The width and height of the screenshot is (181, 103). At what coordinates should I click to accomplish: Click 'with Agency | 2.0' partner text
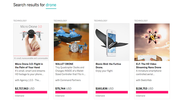[x=28, y=80]
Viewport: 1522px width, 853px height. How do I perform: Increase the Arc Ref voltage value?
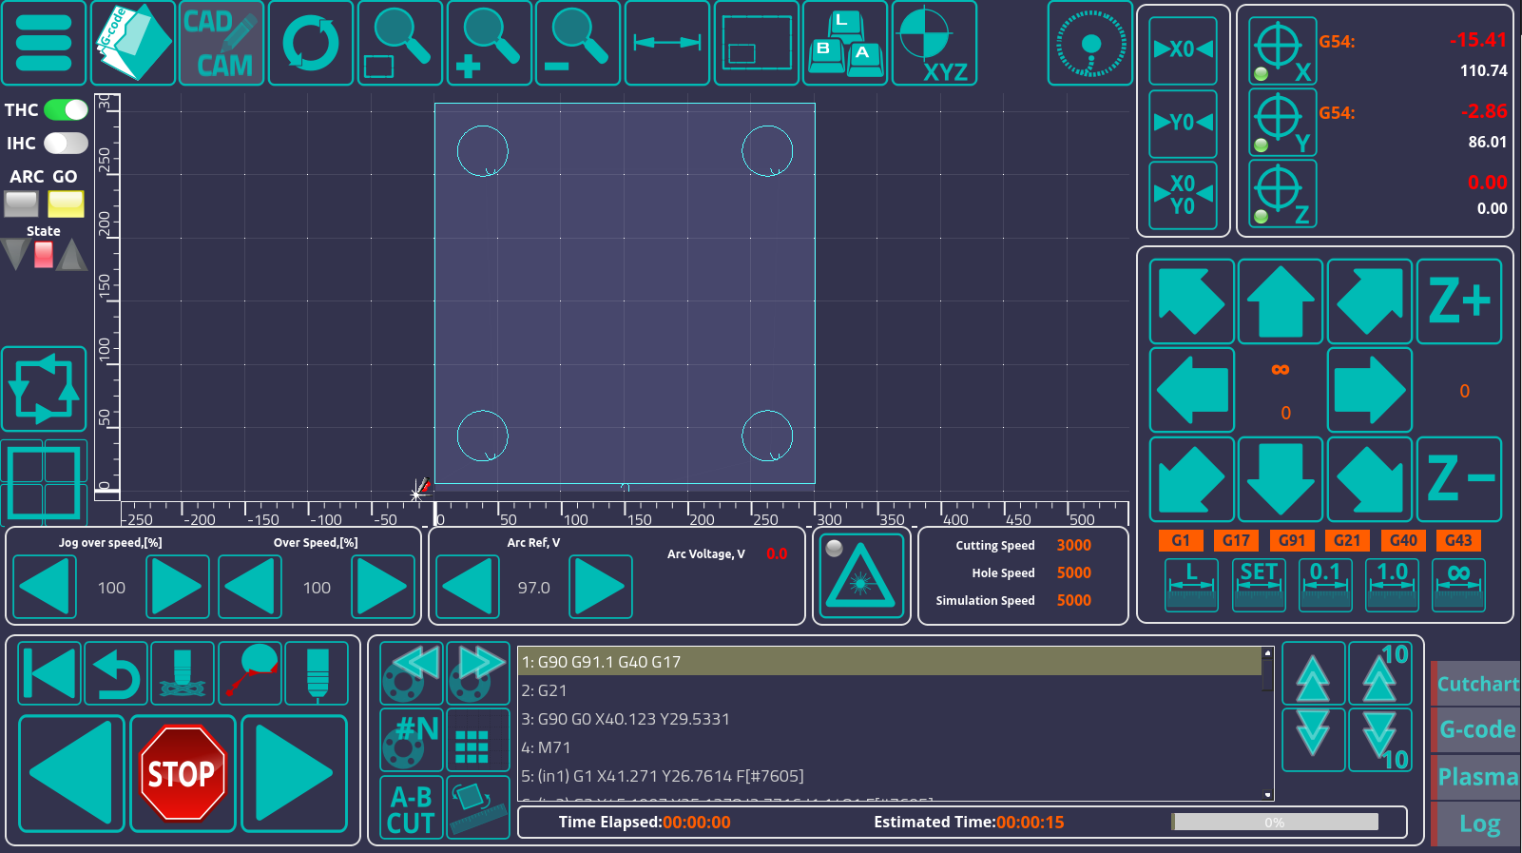600,588
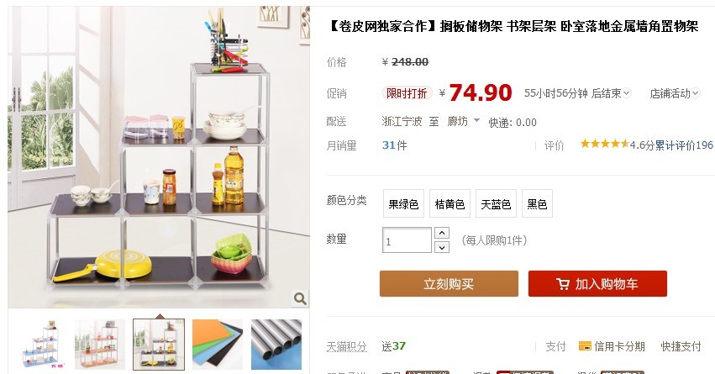Expand the 廊坊 delivery destination dropdown
Image resolution: width=715 pixels, height=374 pixels.
[x=476, y=121]
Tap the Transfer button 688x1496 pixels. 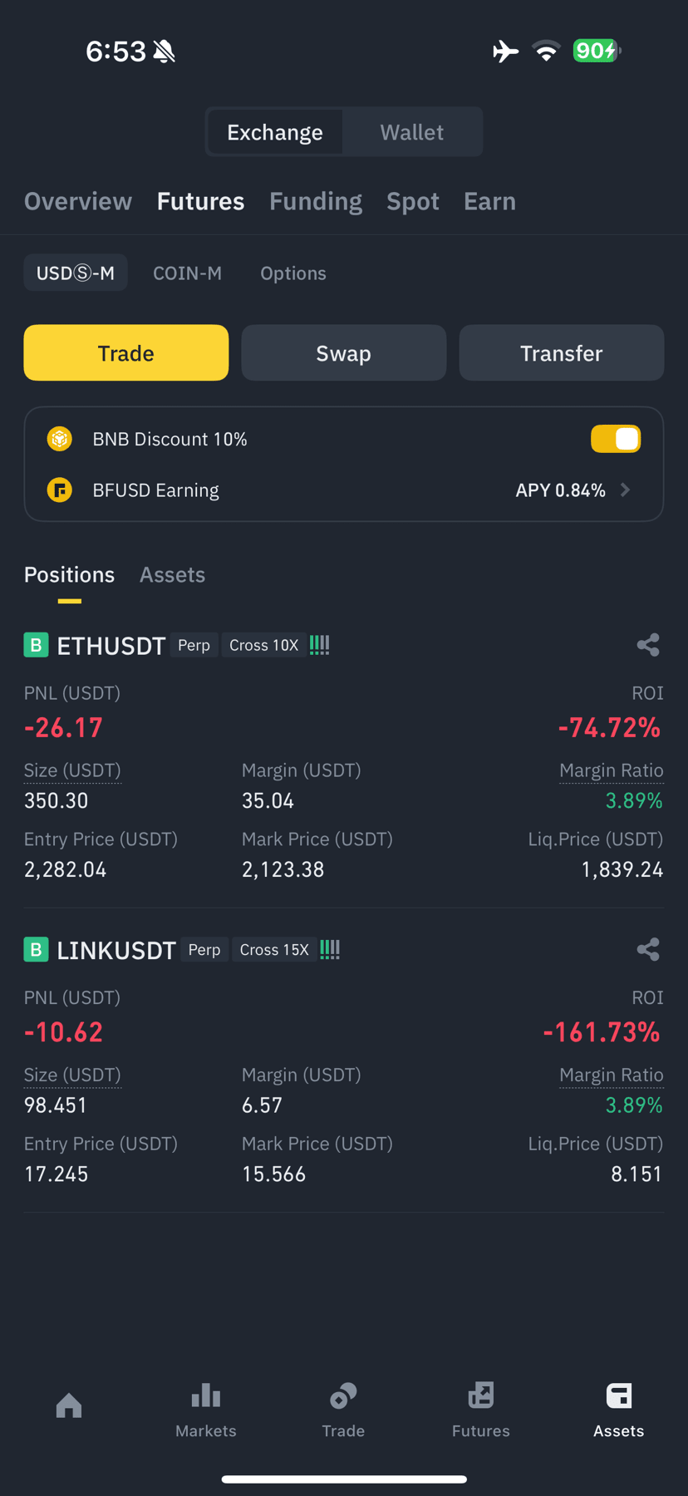click(562, 353)
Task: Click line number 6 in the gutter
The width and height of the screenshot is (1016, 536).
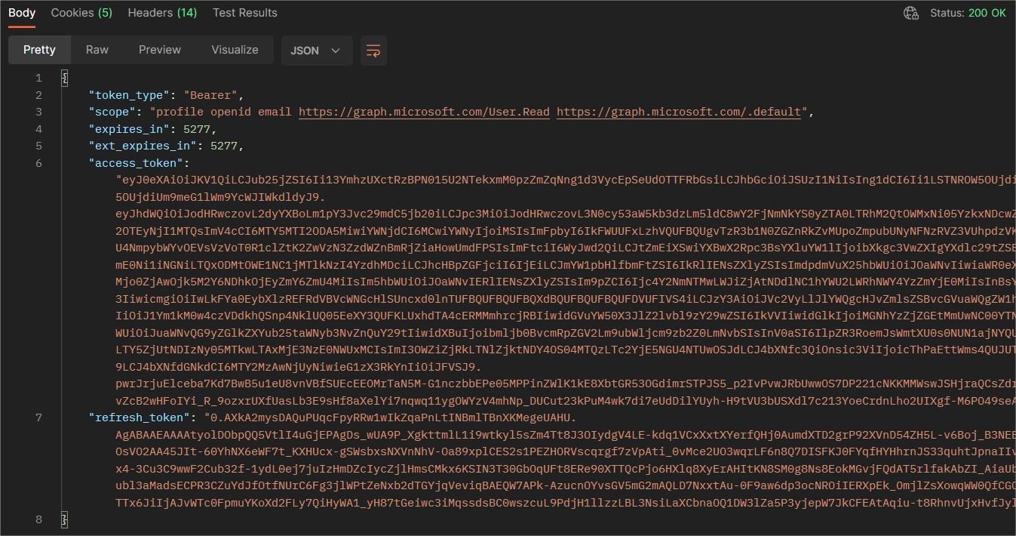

** Problem requirements **
Starting at the line that contains "Task: Click line number 6 in the gutter" and stopping at the end of the entries, rewrite the lines with "gutter" swapped for "margin" and everything else unchanged, leaving the pictures out.

** Expected answer **
Task: Click line number 6 in the margin
The width and height of the screenshot is (1016, 536).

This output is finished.